Par Mary Dowd, mis à jour le 24 mars 2022
La recherche sur les cellules souches embryonnaires (CSE) est à l’avant-garde de l’innovation médicale, offrant un espoir pour traiter des maladies pour lesquelles il manque actuellement des remèdes efficaces. Ces cellules possèdent des propriétés régénératrices uniques qui leur permettent de se différencier en n'importe quel type de cellule du corps humain, ce qui les rend inestimables pour les applications thérapeutiques et de recherche.
Contrairement à la plupart des cellules différenciées, les CSE sont pluripotentes, ce qui signifie qu’elles peuvent donner naissance aux centaines de cellules spécialisées qui composent les tissus humains. In vitro, une petite population de CES peut proliférer en millions de cellules en quelques mois, fournissant ainsi aux chercheurs une source renouvelable pour les expériences (National Institutes of Health).
Dans les trois à cinq jours suivant la fécondation, un blastocyste se forme, hébergeant des CSE capables de devenir des types de cellules cérébrales, nerveuses, cutanées, sanguines et autres. En revanche, les cellules souches adultes, telles que les cellules hématopoïétiques de la moelle osseuse, se limitent à régénérer des lignées cellulaires spécifiques et accumulent souvent des mutations au fil du temps. Par conséquent, les CES conservent généralement un profil génétique plus propre et une plus grande polyvalence pour la recherche.

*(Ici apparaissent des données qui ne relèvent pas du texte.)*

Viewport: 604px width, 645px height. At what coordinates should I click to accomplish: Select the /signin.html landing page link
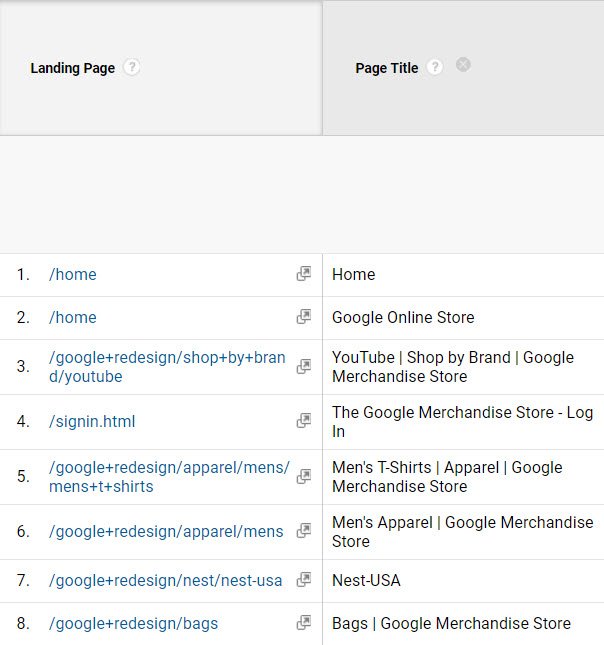[92, 421]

La Société internationale pour la recherche sur les cellules souches (ISSCR) souligne que les thérapies dérivées des ESC ont déjà amélioré les résultats pour des milliers de patients atteints de leucémie et sont prometteuses pour un large éventail de maladies, notamment la maladie de Parkinson, le diabète et les lésions de la moelle épinière.
L’utilisation d’embryons humains à des fins de recherche soulève de profondes questions morales :la vie est-elle établie dès la conception ? Un blastocyste devrait-il bénéficier de tous les droits humains ? Les partisans soutiennent que de nombreux embryons donnés seraient autrement rejetés et que la recherche sur la CSE pourrait sauver des vies. Les critiques soulignent la perte potentielle de la dignité humaine. Équilibrer ces perspectives est essentiel pour un progrès scientifique responsable.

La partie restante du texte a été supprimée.